[GIVEN INSTRUCTION]:
Copy the entries below word for word, including every line.

++++++++

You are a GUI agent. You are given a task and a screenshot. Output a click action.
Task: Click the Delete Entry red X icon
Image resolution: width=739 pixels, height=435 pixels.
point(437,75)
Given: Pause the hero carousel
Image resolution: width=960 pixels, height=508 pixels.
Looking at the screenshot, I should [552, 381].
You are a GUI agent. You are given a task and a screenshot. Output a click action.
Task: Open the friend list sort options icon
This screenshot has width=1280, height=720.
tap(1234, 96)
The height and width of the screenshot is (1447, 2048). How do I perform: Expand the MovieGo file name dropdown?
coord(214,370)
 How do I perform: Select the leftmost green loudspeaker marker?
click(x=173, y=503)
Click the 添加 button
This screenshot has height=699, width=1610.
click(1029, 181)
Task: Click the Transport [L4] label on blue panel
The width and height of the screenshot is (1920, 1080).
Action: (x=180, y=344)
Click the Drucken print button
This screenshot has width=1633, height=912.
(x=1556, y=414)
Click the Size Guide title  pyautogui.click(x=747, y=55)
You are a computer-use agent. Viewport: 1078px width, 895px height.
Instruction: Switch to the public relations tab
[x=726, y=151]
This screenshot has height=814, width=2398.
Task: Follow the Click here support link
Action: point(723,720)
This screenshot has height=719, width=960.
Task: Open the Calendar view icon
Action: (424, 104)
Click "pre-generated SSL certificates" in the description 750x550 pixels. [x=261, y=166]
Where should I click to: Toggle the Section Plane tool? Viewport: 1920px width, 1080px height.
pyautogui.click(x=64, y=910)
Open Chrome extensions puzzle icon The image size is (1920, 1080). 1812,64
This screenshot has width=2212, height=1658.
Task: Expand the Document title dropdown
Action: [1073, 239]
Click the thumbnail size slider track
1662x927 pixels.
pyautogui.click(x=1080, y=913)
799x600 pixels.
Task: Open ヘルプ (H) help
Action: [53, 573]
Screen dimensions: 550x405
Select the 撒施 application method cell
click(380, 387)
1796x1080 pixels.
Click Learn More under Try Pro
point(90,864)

++++++++

[EXERCISE OUTPUT]:
You are a GUI agent. You are given a task and a screenshot. Output a click action.
Task: Click the Delete Entry red X icon
Image resolution: width=739 pixels, height=435 pixels.
point(437,75)
Given: Pause the hero carousel
Image resolution: width=960 pixels, height=508 pixels.
Looking at the screenshot, I should [552, 381].
You are a GUI agent. You are given a task and a screenshot. Output a click action.
Task: Open the friend list sort options icon
This screenshot has width=1280, height=720.
tap(1234, 96)
The height and width of the screenshot is (1447, 2048). How do I perform: Expand the MovieGo file name dropdown?
coord(214,370)
 How do I perform: Select the leftmost green loudspeaker marker?
click(x=173, y=503)
Click the 添加 button
This screenshot has height=699, width=1610.
click(1029, 181)
Task: Click the Transport [L4] label on blue panel
The width and height of the screenshot is (1920, 1080).
Action: (x=180, y=344)
Click the Drucken print button
This screenshot has width=1633, height=912.
(x=1556, y=414)
Click the Size Guide title  pyautogui.click(x=747, y=55)
You are a computer-use agent. Viewport: 1078px width, 895px height.
Instruction: Switch to the public relations tab
[x=726, y=151]
This screenshot has height=814, width=2398.
Task: Follow the Click here support link
Action: point(723,720)
This screenshot has height=719, width=960.
Task: Open the Calendar view icon
Action: (424, 104)
Click "pre-generated SSL certificates" in the description 750x550 pixels. [x=261, y=166]
Where should I click to: Toggle the Section Plane tool? Viewport: 1920px width, 1080px height.
pyautogui.click(x=64, y=910)
Open Chrome extensions puzzle icon The image size is (1920, 1080). 1812,64
This screenshot has width=2212, height=1658.
Task: Expand the Document title dropdown
Action: [1073, 239]
Click the thumbnail size slider track
1662x927 pixels.
pyautogui.click(x=1080, y=913)
799x600 pixels.
Task: Open ヘルプ (H) help
Action: [53, 573]
Screen dimensions: 550x405
Select the 撒施 application method cell
click(380, 387)
1796x1080 pixels.
Click Learn More under Try Pro
point(90,864)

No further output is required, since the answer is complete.